Installing CUDA 10 on Ubuntu 18 with Titan X card

I am trying to setup a server so that I can use the Titan X card that is installed currently to do transcoding on video streams. I need to be able to monitor the GPU resources in use which led me to the nvidia-smi cmd which requires the NVidia CUDA software installed. I have been struggling with getting CUDA to recognize the card or atleast it appears to be having a problem.

I am following the instructions here: https://docs.nvidia.com/cuda/cuda-installation-guide-linux/index.html

Once complete I run nvidia-smi but I am getting an error saying “no devices found”

I am not able to find similar issues through googling, other than possible Nouveau but these dont appear to be enabled on my system.

Please let me know what further information you may to help me diagnose.

lspci output

03:00.0 VGA compatible controller: NVIDIA Corporation GM200 [GeForce GTX TITAN X] (rev a1)
03:00.1 Audio device: NVIDIA Corporation GM200 High Definition Audio (rev a1)

output from: cat /proc/driver/nvidia/version

NVRM version: NVIDIA UNIX x86_64 Kernel Module 410.48 Thu Sep 6 06:36:33 CDT 2018
GCC version: gcc version 7.3.0 (Ubuntu 7.3.0-27ubuntu1~18.04)

output from: nvcc --version

nvcc: NVIDIA ® Cuda compiler driver
Copyright © 2005-2018 NVIDIA Corporation
Built on Sat_Aug_25_21:08:01_CDT_2018
Cuda compilation tools, release 10.0, V10.0.130

Sometimes just a reboot is needed. Have you rebooted after the installation?

Brief 1 » List every command whose name or output appears in the forum thread about installing CUDA 10 on Ubuntu 18.
Brief 2 » In two sentences, summarize the forum thread about installing CUDA 10 on Ubuntu 18.
Brief 3 » According to the forum thread about installing CUDA 10 on Ubuntu 18, what error does nvidia-smi give?

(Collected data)
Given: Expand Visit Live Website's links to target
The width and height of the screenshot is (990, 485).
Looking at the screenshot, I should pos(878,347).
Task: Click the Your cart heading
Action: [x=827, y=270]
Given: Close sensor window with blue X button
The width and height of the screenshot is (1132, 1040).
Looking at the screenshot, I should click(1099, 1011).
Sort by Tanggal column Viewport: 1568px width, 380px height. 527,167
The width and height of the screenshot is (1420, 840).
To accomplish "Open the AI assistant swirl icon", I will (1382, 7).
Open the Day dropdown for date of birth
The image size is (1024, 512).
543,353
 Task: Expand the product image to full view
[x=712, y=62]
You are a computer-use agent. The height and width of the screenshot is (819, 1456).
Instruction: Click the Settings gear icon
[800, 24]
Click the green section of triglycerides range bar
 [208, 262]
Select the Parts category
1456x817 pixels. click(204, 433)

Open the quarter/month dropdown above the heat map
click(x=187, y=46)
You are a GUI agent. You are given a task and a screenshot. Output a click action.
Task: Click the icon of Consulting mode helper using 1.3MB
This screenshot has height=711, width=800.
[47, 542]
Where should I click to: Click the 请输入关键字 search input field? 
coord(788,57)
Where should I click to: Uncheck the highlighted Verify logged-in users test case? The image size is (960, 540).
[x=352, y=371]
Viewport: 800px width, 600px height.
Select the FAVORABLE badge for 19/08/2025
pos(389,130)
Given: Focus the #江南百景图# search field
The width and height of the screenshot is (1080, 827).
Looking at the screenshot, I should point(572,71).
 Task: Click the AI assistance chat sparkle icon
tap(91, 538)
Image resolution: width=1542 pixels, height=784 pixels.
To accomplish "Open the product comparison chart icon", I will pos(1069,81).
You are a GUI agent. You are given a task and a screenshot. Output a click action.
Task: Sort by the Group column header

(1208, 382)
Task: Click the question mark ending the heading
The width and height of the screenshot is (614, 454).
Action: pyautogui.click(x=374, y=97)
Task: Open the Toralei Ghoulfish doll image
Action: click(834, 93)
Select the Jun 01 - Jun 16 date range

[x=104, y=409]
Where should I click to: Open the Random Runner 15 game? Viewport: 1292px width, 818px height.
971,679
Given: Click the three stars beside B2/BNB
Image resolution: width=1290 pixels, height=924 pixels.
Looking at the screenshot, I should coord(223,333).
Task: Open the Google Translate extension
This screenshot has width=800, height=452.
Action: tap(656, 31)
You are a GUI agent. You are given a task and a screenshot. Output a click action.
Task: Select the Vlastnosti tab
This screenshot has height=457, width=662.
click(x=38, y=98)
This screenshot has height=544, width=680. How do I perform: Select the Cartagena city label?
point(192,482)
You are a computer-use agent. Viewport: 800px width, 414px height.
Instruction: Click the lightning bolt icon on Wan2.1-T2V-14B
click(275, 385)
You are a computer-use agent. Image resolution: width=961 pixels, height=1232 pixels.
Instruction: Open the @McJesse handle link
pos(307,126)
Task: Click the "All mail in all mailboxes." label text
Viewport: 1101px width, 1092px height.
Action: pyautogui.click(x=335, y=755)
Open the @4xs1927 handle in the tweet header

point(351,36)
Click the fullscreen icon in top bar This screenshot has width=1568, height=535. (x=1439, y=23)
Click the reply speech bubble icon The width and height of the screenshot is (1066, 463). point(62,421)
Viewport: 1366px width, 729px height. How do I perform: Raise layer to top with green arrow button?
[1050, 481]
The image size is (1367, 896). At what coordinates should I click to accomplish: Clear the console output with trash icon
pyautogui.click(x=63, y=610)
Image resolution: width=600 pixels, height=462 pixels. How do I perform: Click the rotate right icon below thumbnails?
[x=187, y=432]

Exercise result 1 »
- nvidia-smi
- lspci
- cat /proc/driver/nvidia/version
- nvcc --version

Exercise result 2 » A user setting up a server to transcode video streams on a Titan X card installed CUDA by following NVIDIA's Linux installation guide, so that nvidia-smi could monitor GPU resources. However, nvidia-smi reports "no devices found," and a reply asks whether the system has been rebooted since the installation.

Exercise result 3 » It reports "no devices found."